» **Material provided**:

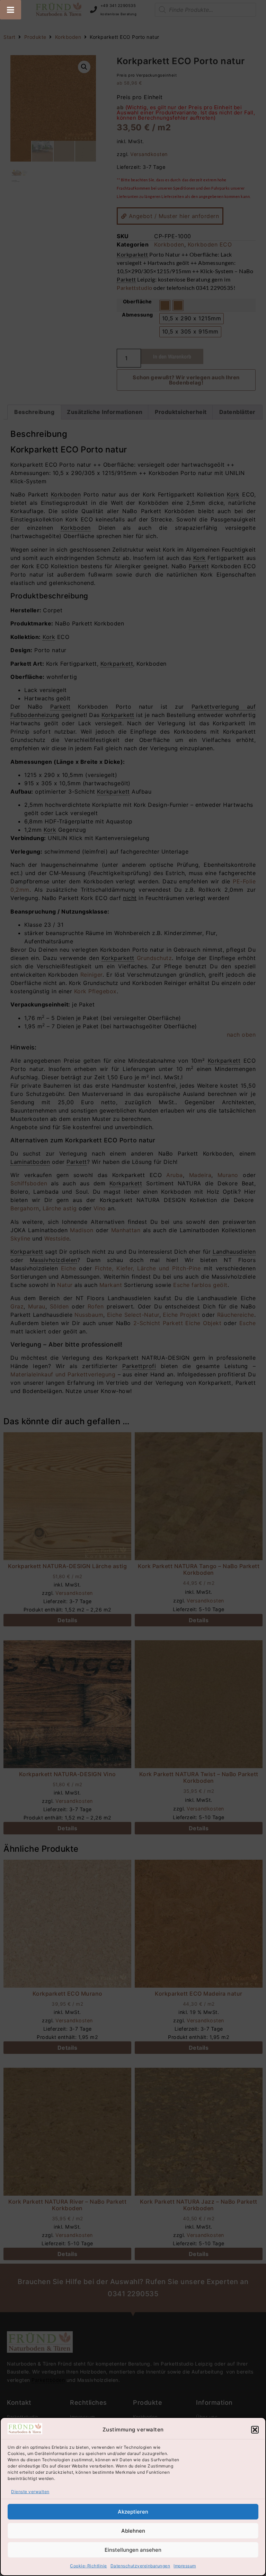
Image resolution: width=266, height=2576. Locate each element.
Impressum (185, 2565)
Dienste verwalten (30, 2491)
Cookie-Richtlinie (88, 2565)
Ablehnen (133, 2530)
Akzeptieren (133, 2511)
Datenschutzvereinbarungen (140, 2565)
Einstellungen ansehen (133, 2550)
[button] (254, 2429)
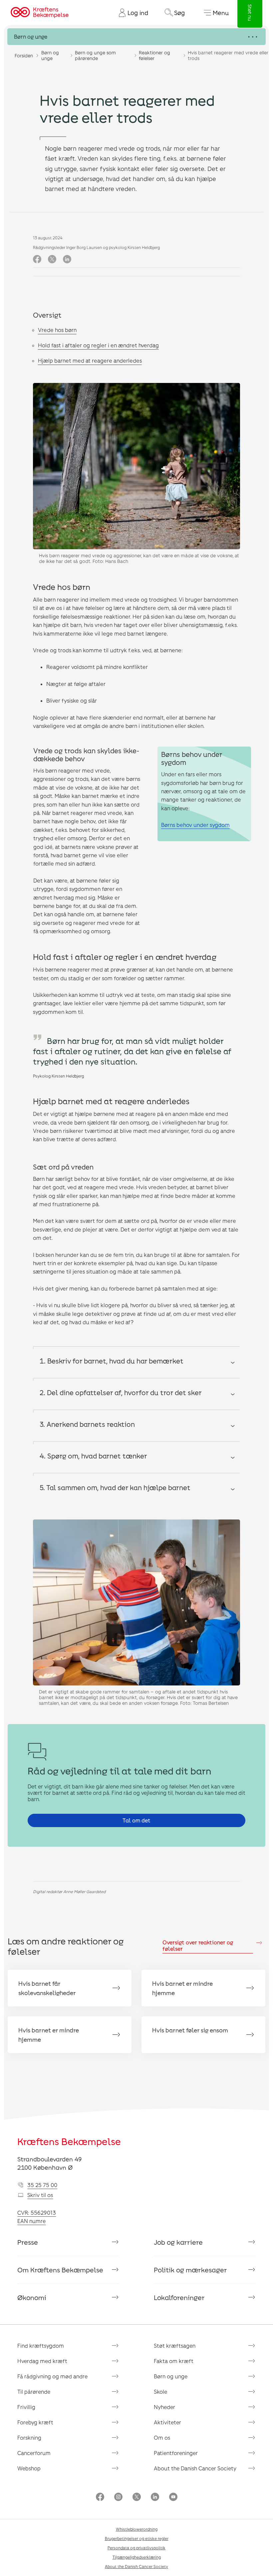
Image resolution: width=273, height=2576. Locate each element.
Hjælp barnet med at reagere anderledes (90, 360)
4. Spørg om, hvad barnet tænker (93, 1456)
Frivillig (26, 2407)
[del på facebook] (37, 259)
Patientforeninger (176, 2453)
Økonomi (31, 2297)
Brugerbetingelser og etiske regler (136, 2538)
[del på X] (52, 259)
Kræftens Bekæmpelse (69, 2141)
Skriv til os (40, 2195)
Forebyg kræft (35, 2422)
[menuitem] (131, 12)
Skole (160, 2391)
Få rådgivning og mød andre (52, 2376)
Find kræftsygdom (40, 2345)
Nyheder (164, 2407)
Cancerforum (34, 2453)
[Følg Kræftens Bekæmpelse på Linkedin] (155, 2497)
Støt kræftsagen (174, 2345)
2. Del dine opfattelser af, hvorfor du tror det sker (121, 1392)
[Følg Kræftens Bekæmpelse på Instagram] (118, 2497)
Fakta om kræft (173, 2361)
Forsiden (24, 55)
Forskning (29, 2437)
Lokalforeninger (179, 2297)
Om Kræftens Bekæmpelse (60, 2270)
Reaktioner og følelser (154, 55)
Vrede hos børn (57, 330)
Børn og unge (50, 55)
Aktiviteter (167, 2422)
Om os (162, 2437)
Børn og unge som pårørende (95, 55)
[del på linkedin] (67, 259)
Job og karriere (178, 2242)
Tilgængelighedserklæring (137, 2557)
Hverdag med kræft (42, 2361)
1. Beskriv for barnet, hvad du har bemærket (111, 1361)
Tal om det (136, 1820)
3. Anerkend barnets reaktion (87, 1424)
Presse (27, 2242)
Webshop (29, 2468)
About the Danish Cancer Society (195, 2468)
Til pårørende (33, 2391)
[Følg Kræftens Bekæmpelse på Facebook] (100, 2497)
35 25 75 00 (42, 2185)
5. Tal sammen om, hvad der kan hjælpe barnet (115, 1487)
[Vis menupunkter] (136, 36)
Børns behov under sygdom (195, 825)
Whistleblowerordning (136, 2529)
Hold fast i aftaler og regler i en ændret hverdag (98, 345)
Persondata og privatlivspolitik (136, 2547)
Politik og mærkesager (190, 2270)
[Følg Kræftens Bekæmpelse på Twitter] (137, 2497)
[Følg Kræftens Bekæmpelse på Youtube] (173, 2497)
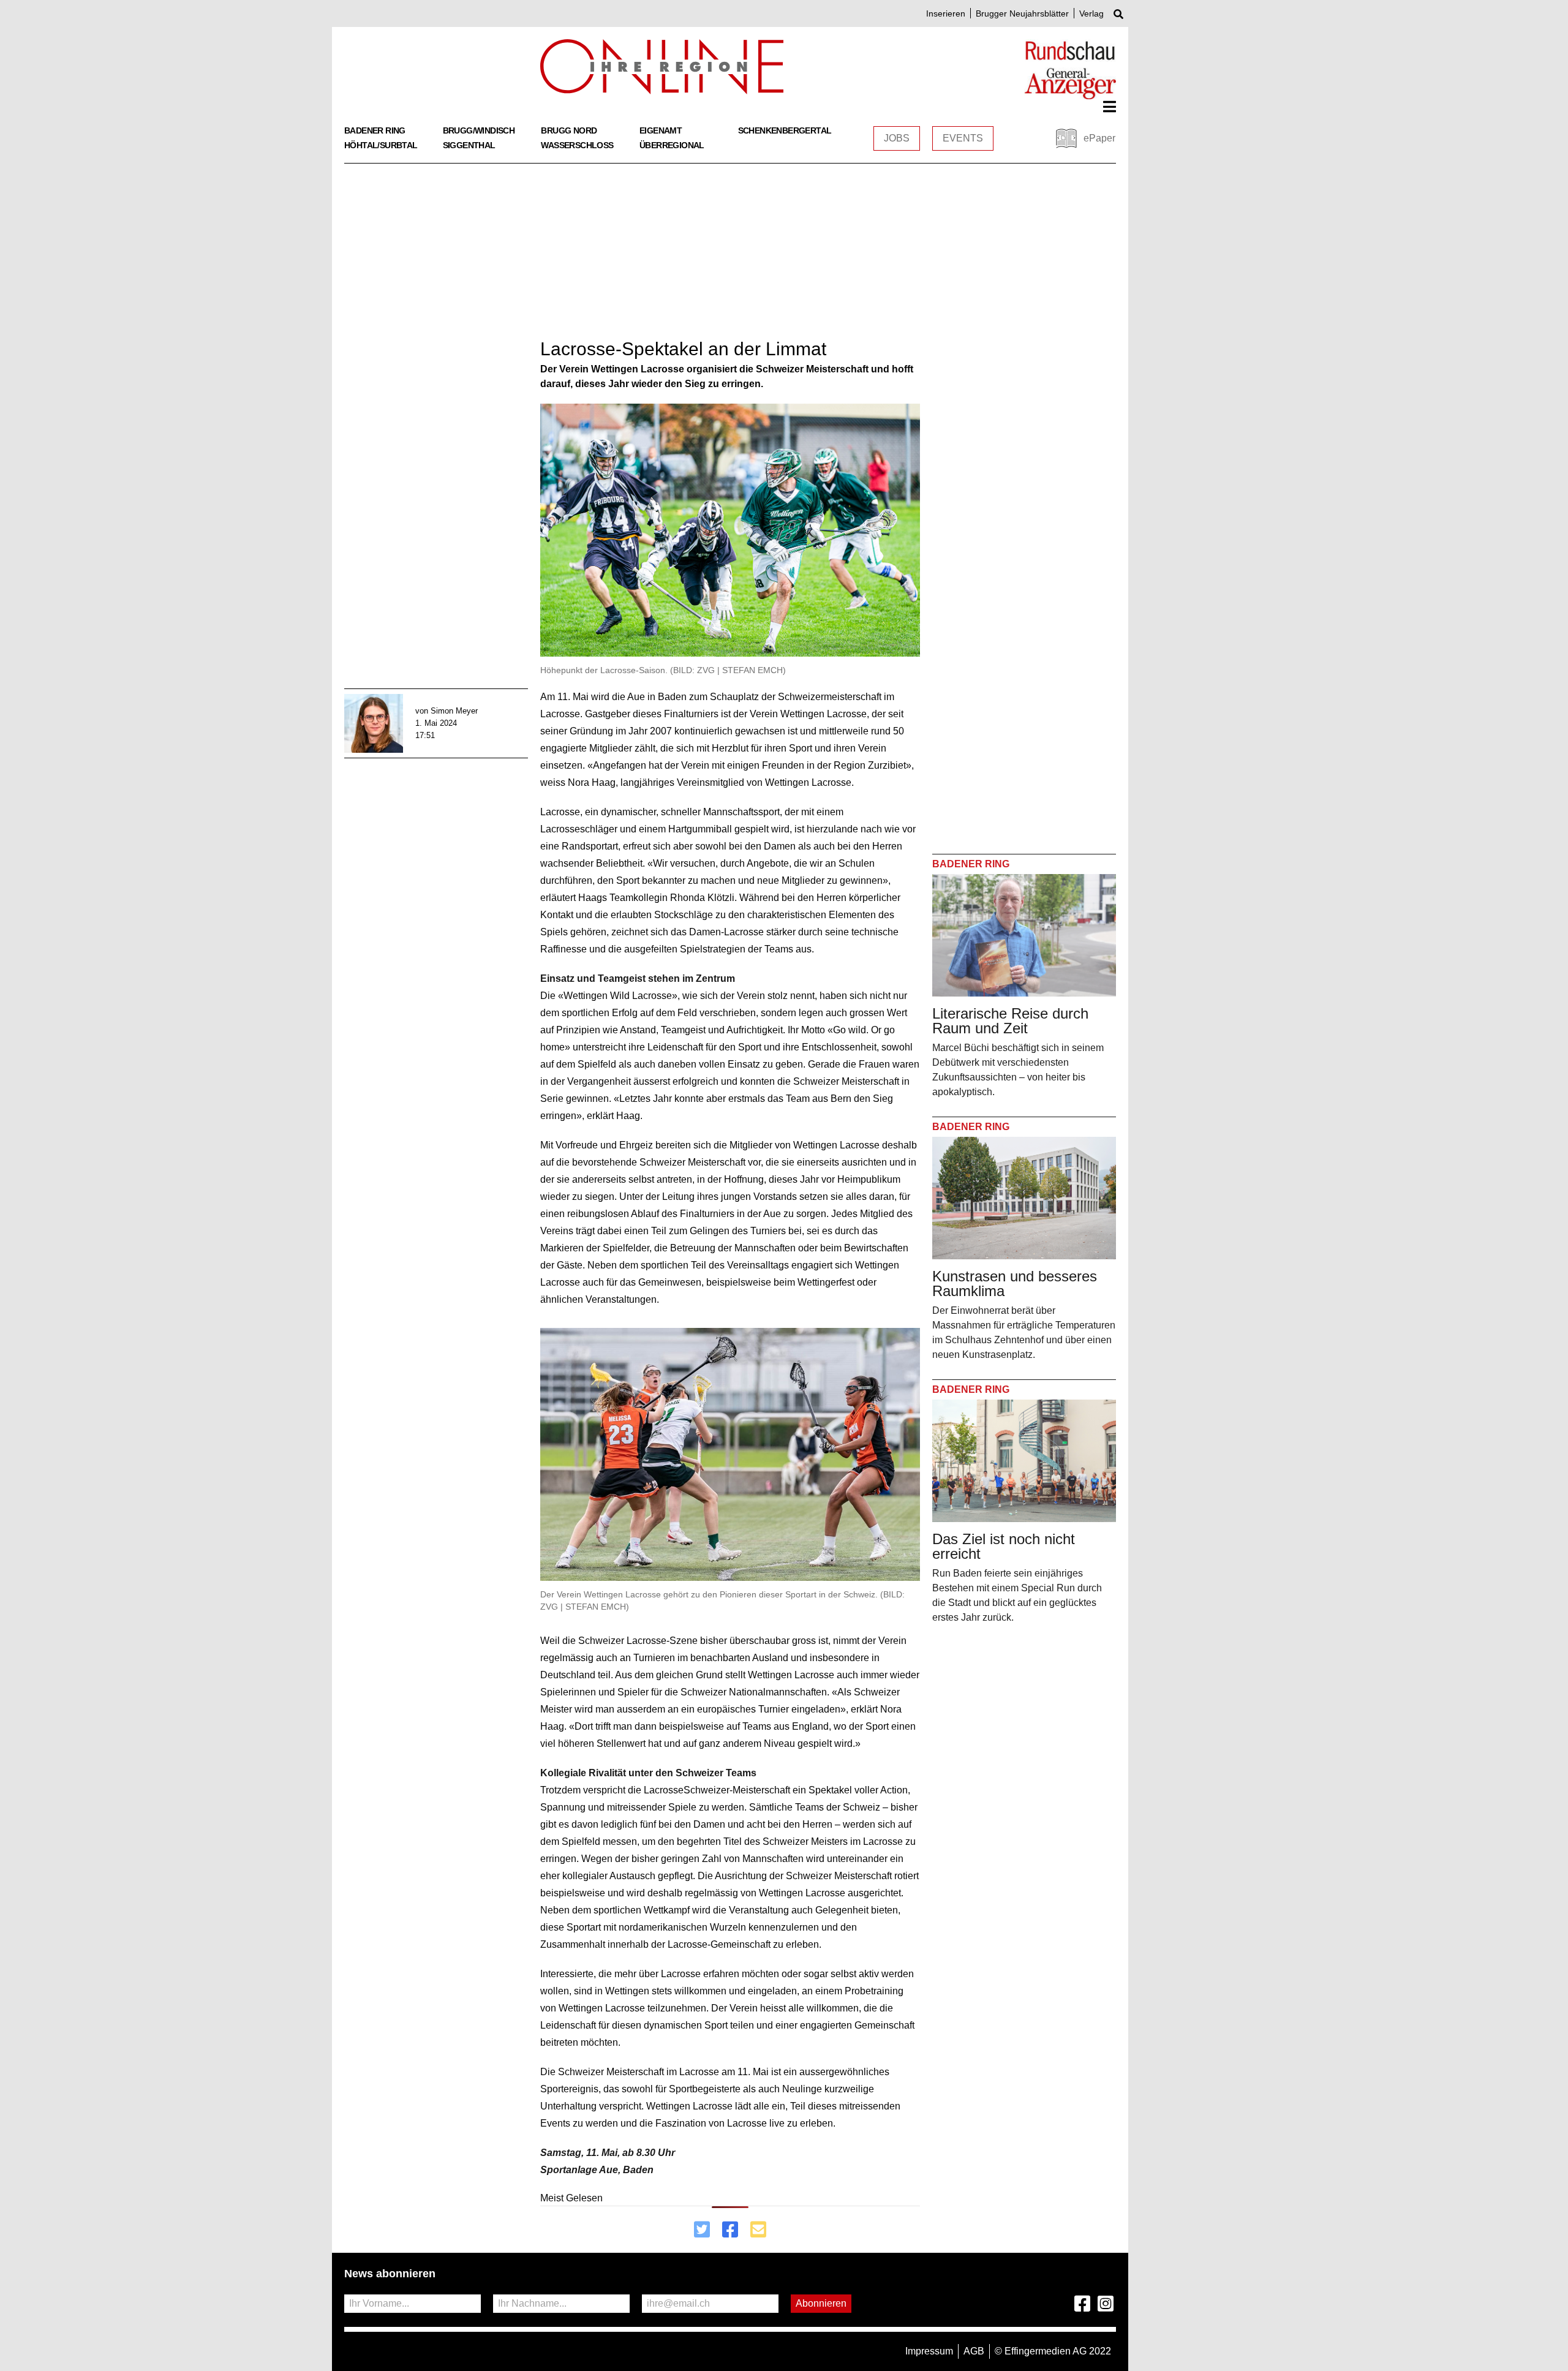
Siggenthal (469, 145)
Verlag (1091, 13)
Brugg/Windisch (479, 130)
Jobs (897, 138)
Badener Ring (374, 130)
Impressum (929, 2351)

» **Your instructions**: All lines in the data above from the one with "Find kræftsygdom (40, 2345)" through the one with "Reaktioner og følelser (154, 55)" must be repeated exactly, and no others.

» **Expected answer**:
Find kræftsygdom (40, 2345)
Nyheder (164, 2407)
Cancerforum (34, 2453)
[Følg Kræftens Bekæmpelse på Linkedin] (155, 2497)
Støt kræftsagen (174, 2345)
2. Del dine opfattelser af, hvorfor du tror det sker (121, 1392)
[Følg Kræftens Bekæmpelse på Instagram] (118, 2497)
Fakta om kræft (173, 2361)
Forsiden (24, 55)
Forskning (29, 2437)
Lokalforeninger (179, 2297)
Om Kræftens Bekæmpelse (60, 2270)
Reaktioner og følelser (154, 55)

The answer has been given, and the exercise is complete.